═════ The data ═════
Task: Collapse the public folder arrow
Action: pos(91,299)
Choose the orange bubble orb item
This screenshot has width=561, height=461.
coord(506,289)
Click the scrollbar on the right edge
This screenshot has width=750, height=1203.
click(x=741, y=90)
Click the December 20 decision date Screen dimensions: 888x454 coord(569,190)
═════
═════ The data ═════
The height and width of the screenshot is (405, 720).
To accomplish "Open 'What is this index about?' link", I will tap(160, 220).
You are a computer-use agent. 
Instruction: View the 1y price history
═════
═════ The data ═════
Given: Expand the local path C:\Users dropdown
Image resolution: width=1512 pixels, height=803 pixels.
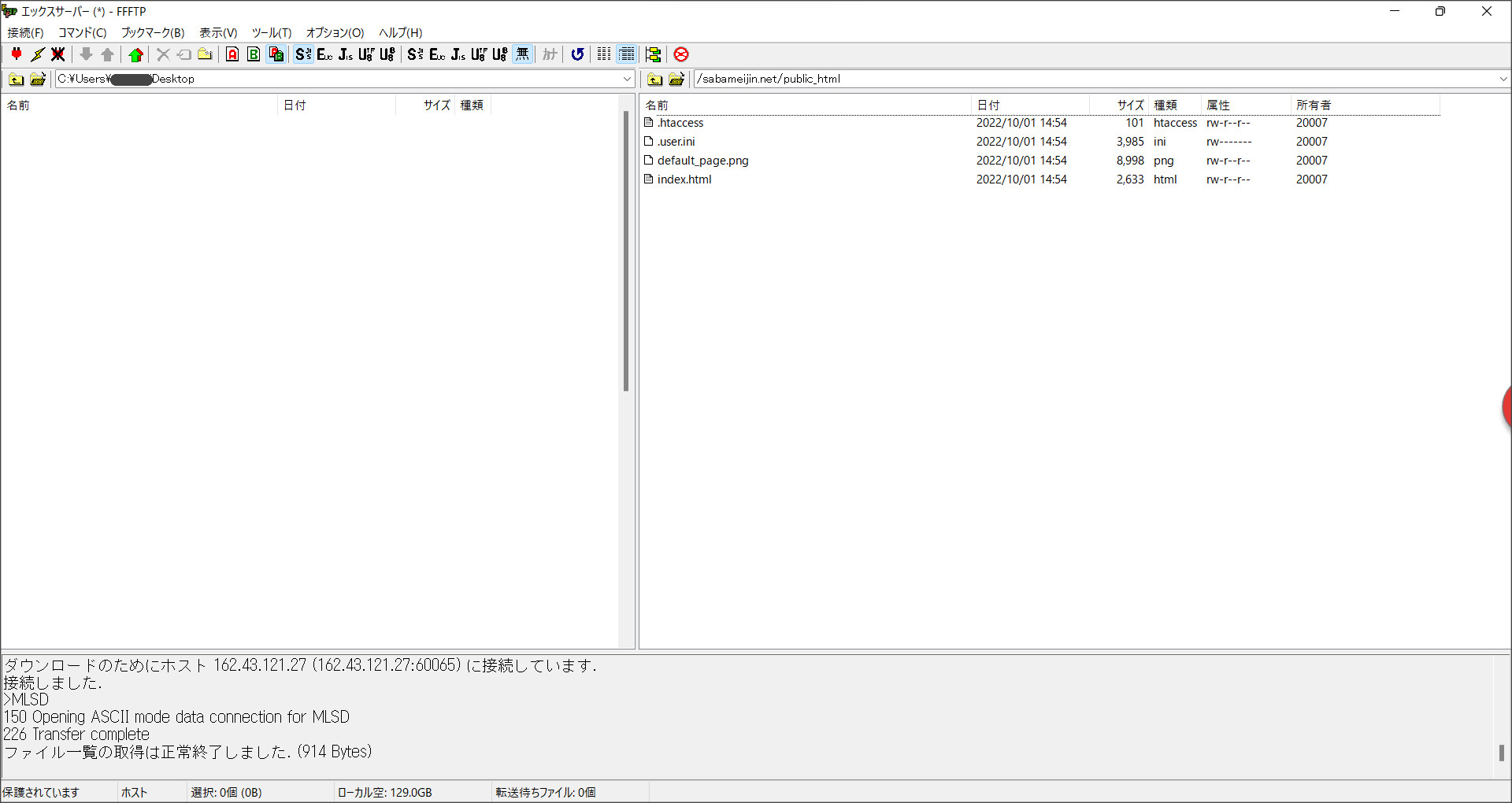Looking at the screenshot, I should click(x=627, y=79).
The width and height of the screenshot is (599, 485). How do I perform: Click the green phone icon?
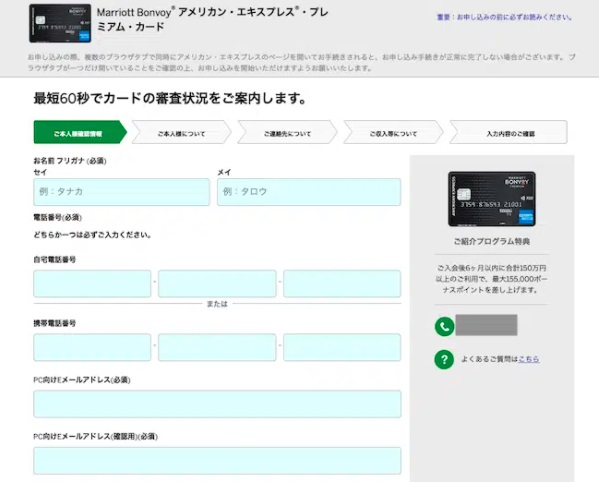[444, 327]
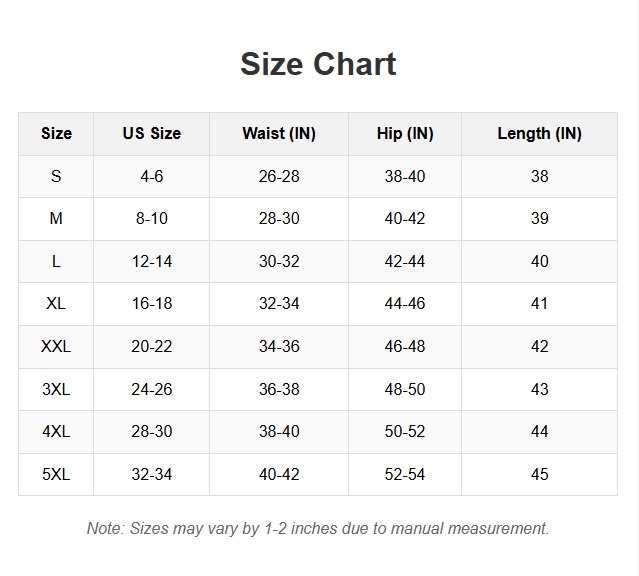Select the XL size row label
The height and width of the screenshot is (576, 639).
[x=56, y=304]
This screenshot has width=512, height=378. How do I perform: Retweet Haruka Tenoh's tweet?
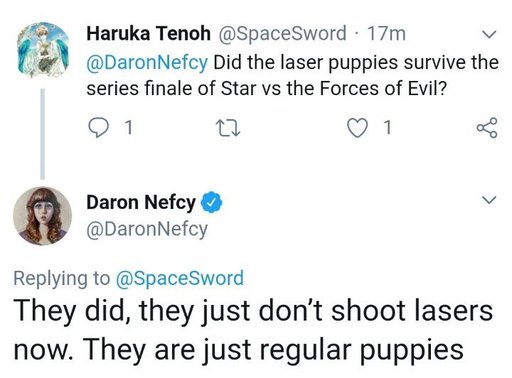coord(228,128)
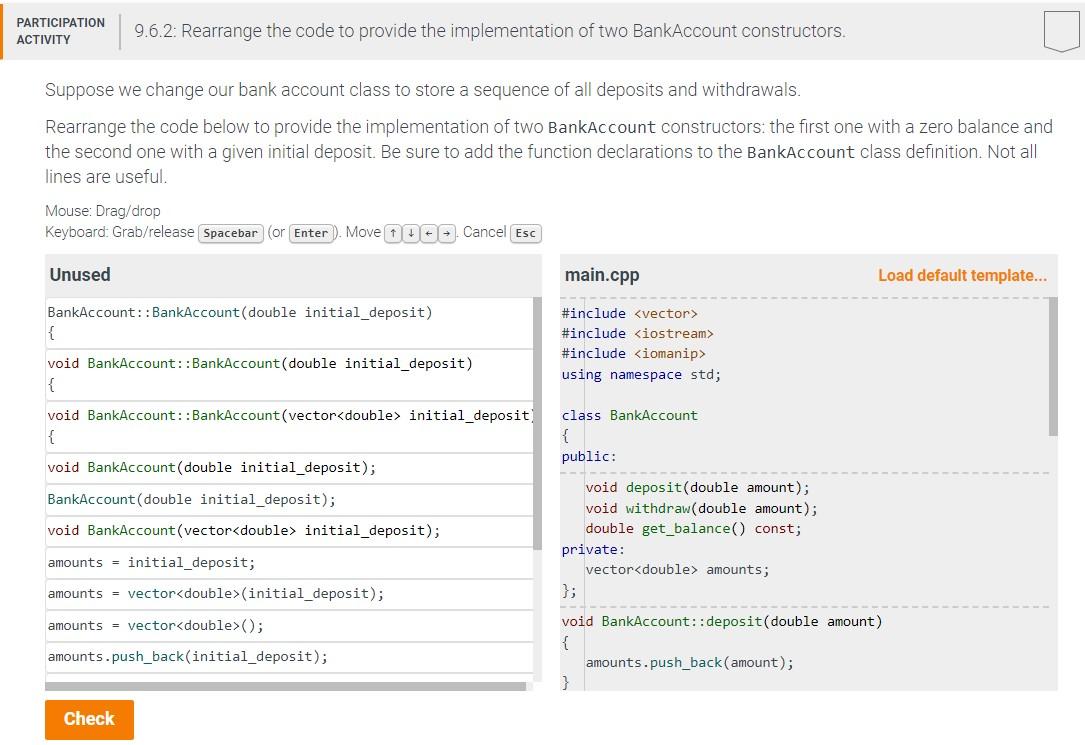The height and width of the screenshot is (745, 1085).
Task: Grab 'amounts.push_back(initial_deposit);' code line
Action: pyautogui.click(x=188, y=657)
═════
Brief:
Taking the entries above, restate exactly those lines that fall between the line with "You are a computer-use agent." and the line with "Instruction: View the 1y price history", keeping both of those lines too.

Result below:
You are a computer-use agent. 
Instruction: View the 1y price history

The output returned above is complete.